"First, we confirmed that the rate of diagnosed OUD has increased steadily among commercially insured adults, and we documented how the age distribution of OUD has changed. In 2008 diagnosed OUD among the youngest age group (ages 18–24) was more than double that among the oldest group (ages 55–64). However, in 2017 diagnosis rates exhibited a hump-shaped pattern in age, with the highest rate (4.75 per 1,000 enrollees) among the middle-aged (people ages 35–44) and the greatest increase among the near-elderly (ages 55–64).

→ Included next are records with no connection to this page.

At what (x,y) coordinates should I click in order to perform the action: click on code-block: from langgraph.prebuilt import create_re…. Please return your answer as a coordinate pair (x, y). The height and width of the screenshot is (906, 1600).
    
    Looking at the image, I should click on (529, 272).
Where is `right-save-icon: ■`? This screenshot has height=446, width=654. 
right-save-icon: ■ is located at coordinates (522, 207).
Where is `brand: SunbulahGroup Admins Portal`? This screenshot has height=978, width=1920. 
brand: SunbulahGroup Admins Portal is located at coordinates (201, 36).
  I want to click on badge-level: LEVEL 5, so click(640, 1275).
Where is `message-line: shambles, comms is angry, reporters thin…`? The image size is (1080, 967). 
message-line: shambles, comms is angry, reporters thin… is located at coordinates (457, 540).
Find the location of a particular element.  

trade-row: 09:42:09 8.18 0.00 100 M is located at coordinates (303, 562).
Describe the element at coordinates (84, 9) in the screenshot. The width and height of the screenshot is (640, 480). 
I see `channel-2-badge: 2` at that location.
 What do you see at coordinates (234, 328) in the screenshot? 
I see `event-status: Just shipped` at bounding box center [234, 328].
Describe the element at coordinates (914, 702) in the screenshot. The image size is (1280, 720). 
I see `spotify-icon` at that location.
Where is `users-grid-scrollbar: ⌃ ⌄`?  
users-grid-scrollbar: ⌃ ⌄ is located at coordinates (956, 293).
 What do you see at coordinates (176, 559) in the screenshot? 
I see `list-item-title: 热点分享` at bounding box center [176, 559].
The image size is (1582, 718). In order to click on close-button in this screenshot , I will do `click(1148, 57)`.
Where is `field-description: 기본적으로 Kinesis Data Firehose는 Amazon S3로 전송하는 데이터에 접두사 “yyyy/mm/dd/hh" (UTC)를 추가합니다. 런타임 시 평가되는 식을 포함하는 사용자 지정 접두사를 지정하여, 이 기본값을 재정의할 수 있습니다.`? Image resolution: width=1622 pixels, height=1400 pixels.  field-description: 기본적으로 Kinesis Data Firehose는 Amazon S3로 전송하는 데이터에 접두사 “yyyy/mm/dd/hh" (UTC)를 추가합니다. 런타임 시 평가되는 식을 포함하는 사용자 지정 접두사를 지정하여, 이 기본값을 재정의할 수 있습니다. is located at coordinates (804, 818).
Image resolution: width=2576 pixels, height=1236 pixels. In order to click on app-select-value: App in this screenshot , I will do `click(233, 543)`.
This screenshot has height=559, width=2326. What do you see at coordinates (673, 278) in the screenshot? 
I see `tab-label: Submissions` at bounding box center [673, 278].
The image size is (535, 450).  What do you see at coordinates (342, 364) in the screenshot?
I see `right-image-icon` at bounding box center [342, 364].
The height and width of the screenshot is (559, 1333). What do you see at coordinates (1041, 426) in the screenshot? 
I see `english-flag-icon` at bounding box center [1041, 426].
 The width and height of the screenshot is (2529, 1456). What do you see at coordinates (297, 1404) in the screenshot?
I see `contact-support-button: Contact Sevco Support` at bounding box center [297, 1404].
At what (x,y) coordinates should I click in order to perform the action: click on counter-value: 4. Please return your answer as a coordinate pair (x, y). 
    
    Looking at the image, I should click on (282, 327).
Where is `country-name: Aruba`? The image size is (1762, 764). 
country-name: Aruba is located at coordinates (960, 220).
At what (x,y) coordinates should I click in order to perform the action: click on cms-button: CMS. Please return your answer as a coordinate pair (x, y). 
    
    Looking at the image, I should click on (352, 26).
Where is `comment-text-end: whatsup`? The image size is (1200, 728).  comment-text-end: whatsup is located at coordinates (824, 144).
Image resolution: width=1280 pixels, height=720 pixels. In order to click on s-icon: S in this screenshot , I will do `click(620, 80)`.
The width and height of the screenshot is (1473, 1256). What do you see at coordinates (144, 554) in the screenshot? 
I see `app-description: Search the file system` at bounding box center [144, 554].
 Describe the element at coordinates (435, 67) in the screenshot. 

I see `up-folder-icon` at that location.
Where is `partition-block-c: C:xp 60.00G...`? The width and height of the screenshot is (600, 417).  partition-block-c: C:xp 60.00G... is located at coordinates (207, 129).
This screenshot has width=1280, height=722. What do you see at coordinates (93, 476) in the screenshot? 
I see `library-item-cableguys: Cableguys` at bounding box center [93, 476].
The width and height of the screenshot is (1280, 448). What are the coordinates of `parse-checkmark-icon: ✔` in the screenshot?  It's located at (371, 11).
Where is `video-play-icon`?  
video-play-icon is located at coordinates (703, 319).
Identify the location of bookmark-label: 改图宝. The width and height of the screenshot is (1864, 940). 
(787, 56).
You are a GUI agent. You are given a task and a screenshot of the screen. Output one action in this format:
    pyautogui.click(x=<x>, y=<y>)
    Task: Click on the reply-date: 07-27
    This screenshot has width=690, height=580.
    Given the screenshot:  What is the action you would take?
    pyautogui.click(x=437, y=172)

"Second, even as diagnosed OUD rates have increased and overdose deaths have soared, the likelihood that patients would receive any treatment has plunged. This decrease was driven by a reduction in MAT rates, coupled with relatively steady rates of medication-free treatment (except for the youngest age group, which experienced a surge in this treatment modality). In 2008, 60 percent of those diagnosed with OUD in our primary sample had at least one claim for OUD medication, but that rate had declined to 50 percent by 2017. Notably, there has been a course reversal: The nadir of 43 percent occurred in 2016, and the subsequent surge in MAT among patients with OUD has coincided with a sharp increase (27 percent) in the number of practitioners who completed the training required to prescribe buprenorphine.5,6 However, the aggregate time-series trend in treatment rates is deeply concerning in light of the high and increasing reported prevalence of OUD and its life-threatening sequelae.
"Third, our analysis of medical spending for commercially insured patients with OUD revealed several new facts and points to areas for future research. We documented high average spending for patients with OUD, both before and after diagnosis (around $30,000 per person during the twelve-month period spanning a diagnosis). We found that receiving an OUD diagnosis was followed by a sizable increase in medical spending, but that increase was much larger for patients who chose medication-free treatment than for those who chose medication or no treatment. However, we also found significant differences in prediagnosis spending across these groups, which implies that selection effects must be addressed before a causal link between treatment modality and spending is inferred."